Amazigh n’aime pas Aârab Mais il n’est pas raciste ! Amazigh, en rêvant À Rome, Confond Jugurtha Ses geôliers et Marius
En rêvant à Rome Amazigh est une Idée Une Éthique Une marque de fabrique Dit-il au hasard
Que ne l’avez-vous entendu Se livrer à ce jeu immonde : Amrabeth, Akbayli, Ahari, Expurgé de ses Aklane, Sauvé de ses Izoukar ! De ses 33 tours… A Naraz Wala N’aknou
Amazigh n’est pas raciste Lui qui du sang est si pur Qui se rêve Malouin Peut-être Basque Ou illusionniste
Amazigh exhibe souvent Sa peau de timonier grec Toi El-babour, Ménage-le.

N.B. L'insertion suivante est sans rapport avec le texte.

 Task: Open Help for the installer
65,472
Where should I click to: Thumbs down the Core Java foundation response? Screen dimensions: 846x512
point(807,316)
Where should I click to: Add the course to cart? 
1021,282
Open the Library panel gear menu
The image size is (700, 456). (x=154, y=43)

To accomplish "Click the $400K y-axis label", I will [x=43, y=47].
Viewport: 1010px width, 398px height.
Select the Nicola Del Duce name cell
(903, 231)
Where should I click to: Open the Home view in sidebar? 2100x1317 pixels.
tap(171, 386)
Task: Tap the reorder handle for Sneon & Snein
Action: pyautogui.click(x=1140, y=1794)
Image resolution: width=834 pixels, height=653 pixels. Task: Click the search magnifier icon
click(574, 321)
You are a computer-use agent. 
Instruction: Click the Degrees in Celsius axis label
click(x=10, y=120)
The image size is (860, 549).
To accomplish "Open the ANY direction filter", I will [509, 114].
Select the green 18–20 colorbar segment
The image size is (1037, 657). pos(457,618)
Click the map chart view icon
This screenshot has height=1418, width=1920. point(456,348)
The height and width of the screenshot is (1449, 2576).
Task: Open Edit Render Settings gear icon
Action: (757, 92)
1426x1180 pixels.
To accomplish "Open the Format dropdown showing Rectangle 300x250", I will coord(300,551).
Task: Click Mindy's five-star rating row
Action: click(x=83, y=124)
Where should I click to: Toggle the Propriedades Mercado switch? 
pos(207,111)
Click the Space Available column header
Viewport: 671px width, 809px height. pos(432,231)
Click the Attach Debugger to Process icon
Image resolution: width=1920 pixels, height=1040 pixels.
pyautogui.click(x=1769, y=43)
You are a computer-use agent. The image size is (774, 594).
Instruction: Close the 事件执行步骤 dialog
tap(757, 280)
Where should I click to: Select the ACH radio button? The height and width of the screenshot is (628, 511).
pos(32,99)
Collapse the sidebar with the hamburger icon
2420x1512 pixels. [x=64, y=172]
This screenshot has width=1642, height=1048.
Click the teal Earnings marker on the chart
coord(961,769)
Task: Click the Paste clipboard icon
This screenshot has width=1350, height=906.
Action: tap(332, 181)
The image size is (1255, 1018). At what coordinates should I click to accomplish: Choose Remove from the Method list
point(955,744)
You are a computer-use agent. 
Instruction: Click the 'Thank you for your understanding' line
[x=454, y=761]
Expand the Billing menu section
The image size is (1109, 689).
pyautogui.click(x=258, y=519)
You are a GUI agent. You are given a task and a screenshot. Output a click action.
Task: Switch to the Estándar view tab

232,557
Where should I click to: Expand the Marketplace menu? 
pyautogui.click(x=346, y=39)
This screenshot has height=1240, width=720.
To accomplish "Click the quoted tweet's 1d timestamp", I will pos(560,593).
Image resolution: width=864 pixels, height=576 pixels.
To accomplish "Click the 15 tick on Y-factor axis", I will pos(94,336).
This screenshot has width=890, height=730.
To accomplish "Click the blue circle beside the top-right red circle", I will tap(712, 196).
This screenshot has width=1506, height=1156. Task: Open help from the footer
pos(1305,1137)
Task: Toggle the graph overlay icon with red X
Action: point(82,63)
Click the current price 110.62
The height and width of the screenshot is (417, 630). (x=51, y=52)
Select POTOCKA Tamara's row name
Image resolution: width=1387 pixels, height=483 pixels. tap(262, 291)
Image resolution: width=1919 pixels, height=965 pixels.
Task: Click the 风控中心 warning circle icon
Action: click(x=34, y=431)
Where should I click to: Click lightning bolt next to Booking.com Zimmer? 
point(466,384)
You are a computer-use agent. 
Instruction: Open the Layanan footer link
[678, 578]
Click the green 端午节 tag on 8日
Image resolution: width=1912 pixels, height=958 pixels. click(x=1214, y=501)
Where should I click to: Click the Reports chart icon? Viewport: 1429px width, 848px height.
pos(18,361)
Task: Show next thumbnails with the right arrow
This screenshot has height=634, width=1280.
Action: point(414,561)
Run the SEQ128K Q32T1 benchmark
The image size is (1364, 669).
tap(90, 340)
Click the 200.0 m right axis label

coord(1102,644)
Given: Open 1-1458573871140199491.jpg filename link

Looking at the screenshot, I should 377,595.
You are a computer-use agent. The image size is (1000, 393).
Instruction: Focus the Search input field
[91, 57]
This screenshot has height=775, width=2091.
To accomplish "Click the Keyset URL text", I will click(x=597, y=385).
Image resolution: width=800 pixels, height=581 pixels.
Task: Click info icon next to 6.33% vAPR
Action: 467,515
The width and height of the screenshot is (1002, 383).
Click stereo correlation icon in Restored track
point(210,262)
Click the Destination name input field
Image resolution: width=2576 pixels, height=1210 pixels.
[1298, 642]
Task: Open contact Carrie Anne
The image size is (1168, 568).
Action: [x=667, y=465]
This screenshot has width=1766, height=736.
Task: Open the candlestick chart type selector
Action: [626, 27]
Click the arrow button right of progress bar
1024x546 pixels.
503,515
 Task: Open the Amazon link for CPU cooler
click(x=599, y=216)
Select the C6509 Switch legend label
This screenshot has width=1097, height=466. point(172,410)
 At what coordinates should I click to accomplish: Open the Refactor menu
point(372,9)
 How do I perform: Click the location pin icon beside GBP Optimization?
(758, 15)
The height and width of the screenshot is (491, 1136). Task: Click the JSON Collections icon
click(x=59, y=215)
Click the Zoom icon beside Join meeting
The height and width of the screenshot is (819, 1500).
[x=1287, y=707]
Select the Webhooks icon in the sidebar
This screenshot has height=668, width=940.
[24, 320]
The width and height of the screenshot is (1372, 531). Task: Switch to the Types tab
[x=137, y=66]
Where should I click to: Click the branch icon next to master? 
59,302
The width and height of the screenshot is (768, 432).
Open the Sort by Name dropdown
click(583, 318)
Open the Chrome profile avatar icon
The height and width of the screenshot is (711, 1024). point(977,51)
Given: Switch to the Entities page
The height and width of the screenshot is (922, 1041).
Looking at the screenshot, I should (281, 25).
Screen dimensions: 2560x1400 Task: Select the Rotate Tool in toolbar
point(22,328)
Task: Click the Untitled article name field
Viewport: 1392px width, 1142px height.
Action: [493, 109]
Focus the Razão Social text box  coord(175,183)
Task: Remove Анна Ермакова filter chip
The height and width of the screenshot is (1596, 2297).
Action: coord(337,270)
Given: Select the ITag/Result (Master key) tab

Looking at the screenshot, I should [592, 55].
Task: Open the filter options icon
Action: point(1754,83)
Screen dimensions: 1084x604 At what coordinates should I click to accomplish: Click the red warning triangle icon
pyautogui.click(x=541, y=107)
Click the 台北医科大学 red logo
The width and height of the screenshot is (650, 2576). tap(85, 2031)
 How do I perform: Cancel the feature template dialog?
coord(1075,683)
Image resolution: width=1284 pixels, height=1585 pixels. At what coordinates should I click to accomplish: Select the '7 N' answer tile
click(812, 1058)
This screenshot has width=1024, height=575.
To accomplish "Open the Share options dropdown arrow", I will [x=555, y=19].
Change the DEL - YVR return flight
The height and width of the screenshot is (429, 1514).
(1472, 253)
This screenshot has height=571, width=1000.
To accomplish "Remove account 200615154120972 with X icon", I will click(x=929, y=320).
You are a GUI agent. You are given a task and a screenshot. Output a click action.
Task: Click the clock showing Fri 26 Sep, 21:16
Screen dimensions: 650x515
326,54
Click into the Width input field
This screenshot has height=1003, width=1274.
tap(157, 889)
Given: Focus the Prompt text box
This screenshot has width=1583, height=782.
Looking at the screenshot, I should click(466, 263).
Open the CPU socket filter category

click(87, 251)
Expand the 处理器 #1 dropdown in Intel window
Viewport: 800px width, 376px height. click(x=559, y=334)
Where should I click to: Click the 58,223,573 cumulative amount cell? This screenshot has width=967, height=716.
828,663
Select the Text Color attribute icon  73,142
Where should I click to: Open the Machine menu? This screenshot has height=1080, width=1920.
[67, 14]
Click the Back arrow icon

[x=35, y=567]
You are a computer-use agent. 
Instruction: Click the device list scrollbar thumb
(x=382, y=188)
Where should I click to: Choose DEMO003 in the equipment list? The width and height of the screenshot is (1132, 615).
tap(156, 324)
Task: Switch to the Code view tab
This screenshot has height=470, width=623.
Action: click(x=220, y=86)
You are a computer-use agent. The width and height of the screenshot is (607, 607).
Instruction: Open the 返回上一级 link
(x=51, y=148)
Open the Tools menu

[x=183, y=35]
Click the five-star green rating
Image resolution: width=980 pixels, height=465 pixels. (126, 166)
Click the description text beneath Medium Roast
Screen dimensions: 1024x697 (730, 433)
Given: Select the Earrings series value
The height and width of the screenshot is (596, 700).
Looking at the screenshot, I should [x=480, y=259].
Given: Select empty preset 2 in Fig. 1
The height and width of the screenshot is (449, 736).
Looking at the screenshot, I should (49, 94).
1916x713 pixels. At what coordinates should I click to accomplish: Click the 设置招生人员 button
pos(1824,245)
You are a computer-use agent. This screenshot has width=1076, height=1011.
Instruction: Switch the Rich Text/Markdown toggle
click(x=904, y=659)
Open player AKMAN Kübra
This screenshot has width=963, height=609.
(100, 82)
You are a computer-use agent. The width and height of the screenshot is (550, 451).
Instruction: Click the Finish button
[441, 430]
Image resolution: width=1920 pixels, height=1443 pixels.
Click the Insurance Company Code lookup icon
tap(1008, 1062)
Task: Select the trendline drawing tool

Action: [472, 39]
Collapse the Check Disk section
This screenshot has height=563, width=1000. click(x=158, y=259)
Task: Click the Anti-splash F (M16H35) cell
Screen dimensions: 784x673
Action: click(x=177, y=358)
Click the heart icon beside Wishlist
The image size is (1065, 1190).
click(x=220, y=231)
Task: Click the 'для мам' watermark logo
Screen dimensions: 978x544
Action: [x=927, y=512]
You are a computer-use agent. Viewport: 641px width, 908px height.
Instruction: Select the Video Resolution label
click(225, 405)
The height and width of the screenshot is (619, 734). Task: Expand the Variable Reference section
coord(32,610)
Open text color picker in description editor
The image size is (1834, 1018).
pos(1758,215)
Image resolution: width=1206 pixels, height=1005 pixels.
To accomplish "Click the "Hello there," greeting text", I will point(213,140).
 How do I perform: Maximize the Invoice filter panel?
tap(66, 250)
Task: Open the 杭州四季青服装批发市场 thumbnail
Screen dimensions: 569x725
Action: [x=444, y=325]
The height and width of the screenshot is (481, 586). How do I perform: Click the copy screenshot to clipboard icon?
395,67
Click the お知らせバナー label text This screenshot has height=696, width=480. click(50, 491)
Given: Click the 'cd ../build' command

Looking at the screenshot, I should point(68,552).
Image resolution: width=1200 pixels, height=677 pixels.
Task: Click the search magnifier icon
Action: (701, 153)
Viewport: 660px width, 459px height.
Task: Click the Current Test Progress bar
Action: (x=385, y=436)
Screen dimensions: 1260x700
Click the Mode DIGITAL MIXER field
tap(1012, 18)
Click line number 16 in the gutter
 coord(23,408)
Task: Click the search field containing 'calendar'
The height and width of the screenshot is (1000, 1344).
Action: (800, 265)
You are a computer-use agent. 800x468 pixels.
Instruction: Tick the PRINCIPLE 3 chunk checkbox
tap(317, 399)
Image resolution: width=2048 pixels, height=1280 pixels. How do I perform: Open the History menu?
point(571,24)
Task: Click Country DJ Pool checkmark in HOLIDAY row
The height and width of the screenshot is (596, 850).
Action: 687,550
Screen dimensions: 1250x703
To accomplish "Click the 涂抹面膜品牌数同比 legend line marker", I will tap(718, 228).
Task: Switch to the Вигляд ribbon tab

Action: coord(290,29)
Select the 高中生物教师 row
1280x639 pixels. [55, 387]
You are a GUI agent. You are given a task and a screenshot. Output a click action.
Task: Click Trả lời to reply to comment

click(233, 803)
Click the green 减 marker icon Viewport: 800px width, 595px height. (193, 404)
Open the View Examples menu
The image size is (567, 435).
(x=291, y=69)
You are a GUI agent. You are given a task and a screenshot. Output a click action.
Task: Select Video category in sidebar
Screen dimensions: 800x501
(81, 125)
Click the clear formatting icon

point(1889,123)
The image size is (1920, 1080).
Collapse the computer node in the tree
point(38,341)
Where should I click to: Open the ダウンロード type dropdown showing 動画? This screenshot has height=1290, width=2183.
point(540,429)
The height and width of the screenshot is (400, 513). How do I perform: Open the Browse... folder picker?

Sur le Vieux Port Rends-le à sa pureté originelle
Pardon notre Bonne-Mère Qui ne se reconnaît qu’en Zizou __________________________________________
Passa le temps D’aucuns jureront Qu’il chuchotait la romance Aux Suédoises de passage. Beaubourg et son lacis De tuyaux à donner le tournis Cueillir la rose par le mensonge Voici donc sans trahir L’esprit de ce qui s’y est dit : « I am not Arab, hein ? Toi, pas confondre moi Avec eux ! » Dit-il à chacune à tour de rôle
Appelez-le plutôt Amazigh Célébrez-le En homme libre Libre de tout Libre de haïr « A Naraz Wala N’aknou ! » Leur dit-il au hasard
Ô Jean-Marie sur les cimes Du mont Djurdjura ! Tout ça pour ça…
Tout ça pour ça…
Retour de voyage. Ce poème est une photographie, non un cliché, d’une Algérie telle qu’en elle-même : obscure et flamboyante ; fière et envieuse. Aux lendemains de la sanglante décennie 90, chacun de compter tout à la fois ses morts et ses chances de pouvoir quitter le bateau à l’égard duquel la méfiance déborde. Ce poème se veut aussi un instantané de la réalité de la réalité d’un certain mal kabyle.